Myanmar, UN discuss strengthening ties
Myanmar has embarked on a series of reforms since the Army nominally handed power in March to civilians.
Nusa Dua: Myanmar and the United Nations discussed strengthening cooperation on Saturday, Myanmar`s foreign minister said, in another sign of the reclusive state`s sudden engagement with the world after a half-century of isolation and oppressive rule.
"It was a very fruitful meeting," Myanmar Foreign Minister Wunna Maung Lwin said after talks with UN Secretary General Ban Ki-moon during the East Asia Summit, a meeting of leaders from 18 countries, on the Indonesian island of Bali.
"We discussed about better cooperation between Myanmar and the United Nations," he added without elaborating on details of the cooperation.
Myanmar has embarked on a series of reforms since the Army nominally handed power in March to civilians after the first elections in two decades, a process mocked at the time as a sham to seal authoritarian rule behind a democratic facade.

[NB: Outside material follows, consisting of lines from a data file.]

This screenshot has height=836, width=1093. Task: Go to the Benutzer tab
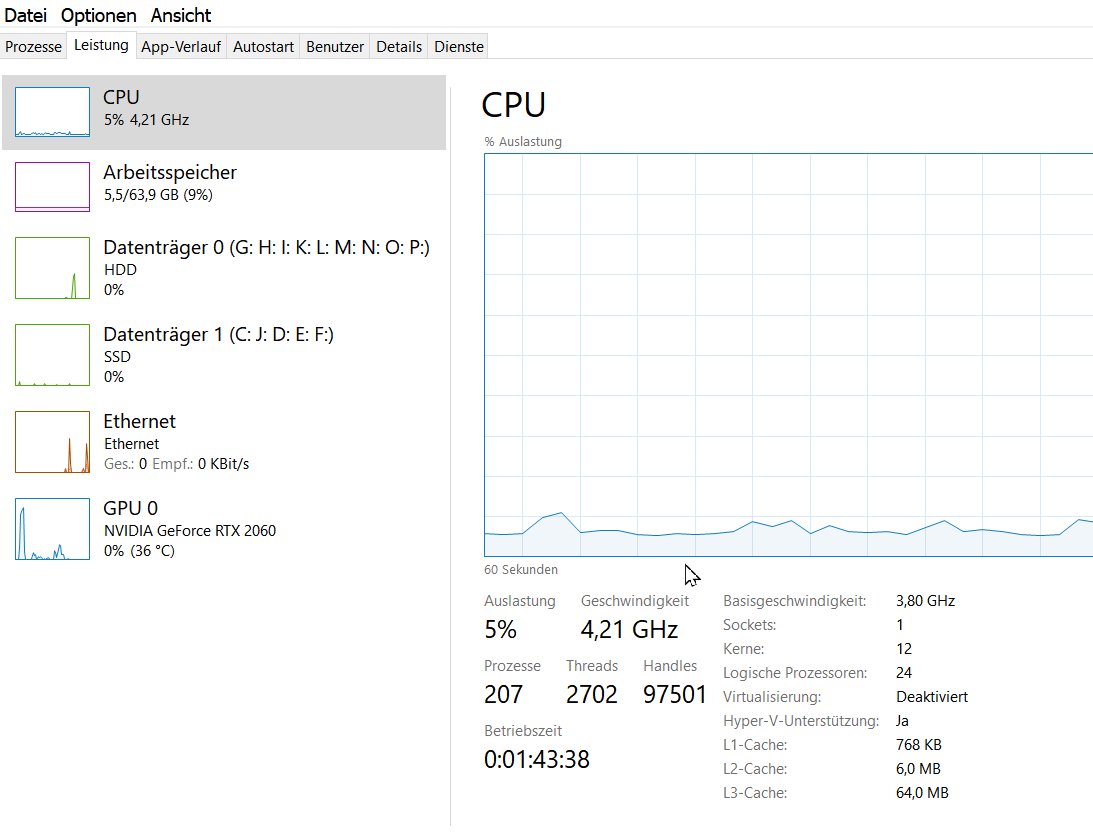tap(335, 47)
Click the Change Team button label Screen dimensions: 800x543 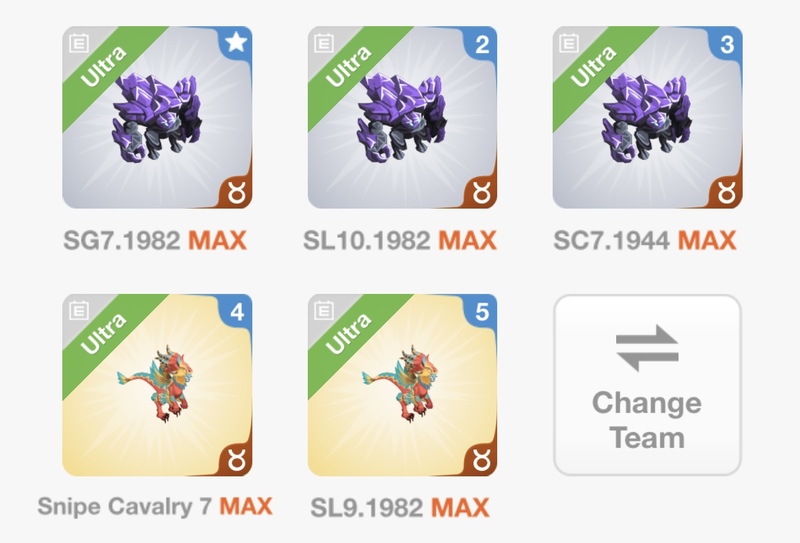click(x=647, y=420)
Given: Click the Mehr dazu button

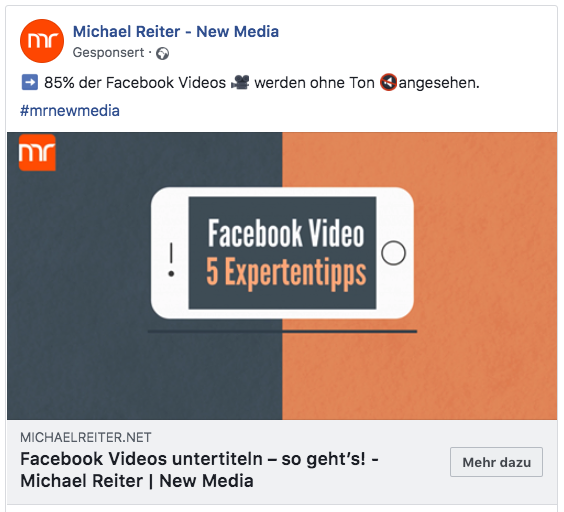Looking at the screenshot, I should pyautogui.click(x=496, y=462).
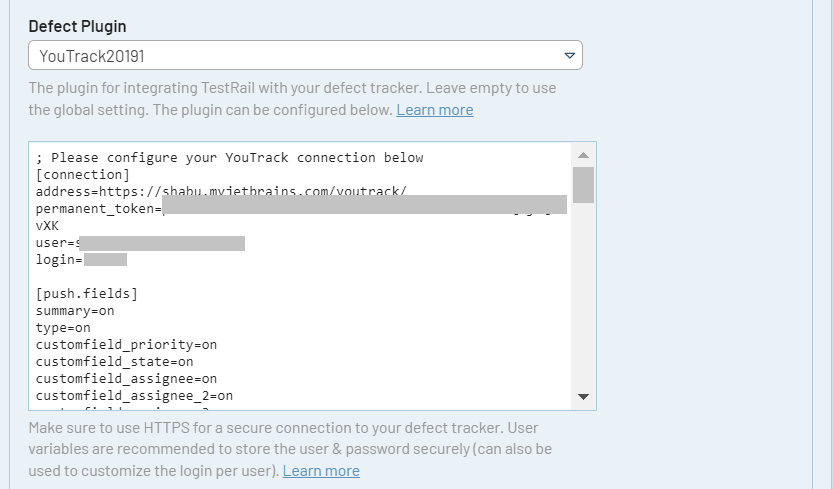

Its overtures have since included calls for peace with ethnic minority groups, some tolerance of criticism, an easing of media controls, the release of about 230 political prisoners and more communication with Nobel Peace Prize laureate Aung San Suu Kyi, who was freed last year from 15 years of house arrest.
US President Barack Obama praised those reforms on Friday and dispatched Secretary of State Hillary Clinton to the former British colony, also known as Burma, for a two-day visit next month to explore the possibility of new ties.

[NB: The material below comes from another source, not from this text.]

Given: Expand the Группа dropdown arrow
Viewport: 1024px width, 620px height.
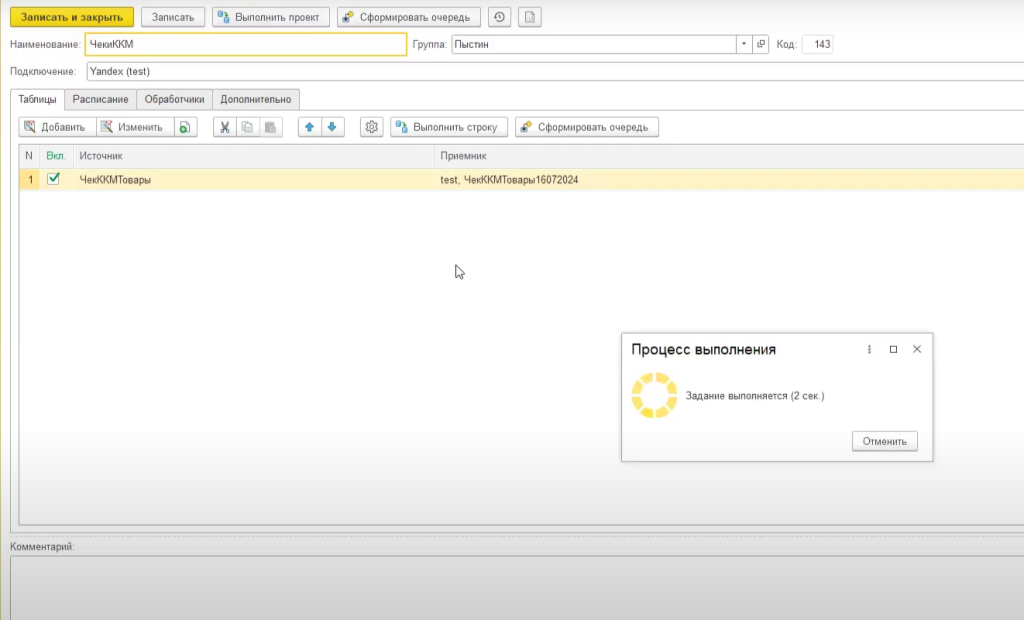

Washington has cautioned, however, that more needs to be done for the United States to end sanctions imposed in response to years of human rights abuses, including the killing of pro-democracy demonstrators and crackdowns on ethnic minorities.
"We`d like to see more political prisoners released. We would like to see a real political process and real elections. We`d like to see an end to the conflicts, particularly the terrible conflicts with ethnic minorities," Hillary said in an interview on Fox News on Friday.
"But we think there`s an opportunity and we want to test it," she added.
She plans to meet with Suu Kyi, whose National League for Democracy (NLD) party said on Friday it would contest upcoming by-elections, the latest sign of political rapprochement under the new civilian government.
The NLD, Myanmar`s biggest opposition force, won a 1990 election by a landslide but the country`s military refused to cede power and, for the following two decades, suppressed the party`s activities, putting many of its members in prison.
The party boycotted the next election, held on November 07 last year, because of strict laws that prevented many of its members from taking part. As a result, the authorities officially dissolved it but it has continued to function and enjoys strong support from the public.
The timing of Myanmar`s international engagement is crucial as Washington seeks to counter China`s growing influence across Asia and with Myanmar in particular.
Myanmar, as big as France and Britain combined, sits strategically between booming India and China with ports on the Indian Ocean and Andaman Sea, all of which have made it a vital energy security asset for landlocked western China.
Backed by Chinese money, Myanmar is building a new, multi-billion-dollar port through which oil can reach a 790-km (490-mile) pipeline now under construction that will cut across Myanmar and link refineries in western China. Another parallel pipeline will pump Myanmar`s offshore natural gas to China.
That, along with hydro-power dams and highway projects, underpins more than USD 14 billion of pledged Chinese investment in Myanmar`s 2010/11 (April-March) fiscal year, causing total foreign direct investment promises to soar to USD 20 billion from just USD 300 million a year before, official data showed.
Myanmar`s relations with global agencies such as the United Nations, World Bank and the International Monetary Fund are showing broad signs of improving after the IMF and World Bank cut ties to Myanmar years ago in response to rights abuses.
An IMF team is now visiting the country to study how to unify its official and unofficial exchange rates. But diplomats say more reforms -- economic and political -- are likely to be the price of their full support.